(Instructions to follow) Rewrite the data below, changing every "GUI agent" to "interface agent" and leaving all else as it is.

[Element and text position data]

--- BEGIN ---

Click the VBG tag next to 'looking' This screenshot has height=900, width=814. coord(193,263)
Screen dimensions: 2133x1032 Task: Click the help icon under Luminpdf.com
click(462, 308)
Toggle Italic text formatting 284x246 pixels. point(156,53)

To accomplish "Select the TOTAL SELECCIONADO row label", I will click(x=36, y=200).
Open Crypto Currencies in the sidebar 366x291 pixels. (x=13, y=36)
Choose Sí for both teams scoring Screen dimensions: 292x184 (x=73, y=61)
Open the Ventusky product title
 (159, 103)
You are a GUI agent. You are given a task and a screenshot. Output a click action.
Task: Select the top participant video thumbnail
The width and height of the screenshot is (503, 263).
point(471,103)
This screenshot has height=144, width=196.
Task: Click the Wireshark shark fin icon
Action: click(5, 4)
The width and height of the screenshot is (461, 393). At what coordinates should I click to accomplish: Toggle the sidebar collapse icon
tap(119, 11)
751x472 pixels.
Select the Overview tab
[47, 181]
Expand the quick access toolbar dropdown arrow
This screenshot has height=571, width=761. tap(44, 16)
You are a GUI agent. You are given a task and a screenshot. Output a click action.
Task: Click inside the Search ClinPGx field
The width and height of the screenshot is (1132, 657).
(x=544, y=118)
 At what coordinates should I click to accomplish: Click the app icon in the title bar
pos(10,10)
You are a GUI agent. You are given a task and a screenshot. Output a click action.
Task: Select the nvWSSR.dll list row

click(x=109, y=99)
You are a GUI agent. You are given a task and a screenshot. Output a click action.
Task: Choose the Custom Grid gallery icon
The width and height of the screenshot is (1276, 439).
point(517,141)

--- END ---

(The answer)
Click the VBG tag next to 'looking' This screenshot has height=900, width=814. coord(193,263)
Screen dimensions: 2133x1032 Task: Click the help icon under Luminpdf.com
click(462, 308)
Toggle Italic text formatting 284x246 pixels. point(156,53)

To accomplish "Select the TOTAL SELECCIONADO row label", I will click(x=36, y=200).
Open Crypto Currencies in the sidebar 366x291 pixels. (x=13, y=36)
Choose Sí for both teams scoring Screen dimensions: 292x184 (x=73, y=61)
Open the Ventusky product title
 (159, 103)
You are a interface agent. You are given a task and a screenshot. Output a click action.
Task: Select the top participant video thumbnail
The width and height of the screenshot is (503, 263).
point(471,103)
This screenshot has height=144, width=196.
Task: Click the Wireshark shark fin icon
Action: click(5, 4)
The width and height of the screenshot is (461, 393). At what coordinates should I click to accomplish: Toggle the sidebar collapse icon
tap(119, 11)
751x472 pixels.
Select the Overview tab
[47, 181]
Expand the quick access toolbar dropdown arrow
This screenshot has height=571, width=761. tap(44, 16)
You are a interface agent. You are given a task and a screenshot. Output a click action.
Task: Click inside the Search ClinPGx field
The width and height of the screenshot is (1132, 657).
(x=544, y=118)
 At what coordinates should I click to accomplish: Click the app icon in the title bar
pos(10,10)
You are a interface agent. You are given a task and a screenshot. Output a click action.
Task: Select the nvWSSR.dll list row

click(x=109, y=99)
You are a interface agent. You are given a task and a screenshot. Output a click action.
Task: Choose the Custom Grid gallery icon
The width and height of the screenshot is (1276, 439).
point(517,141)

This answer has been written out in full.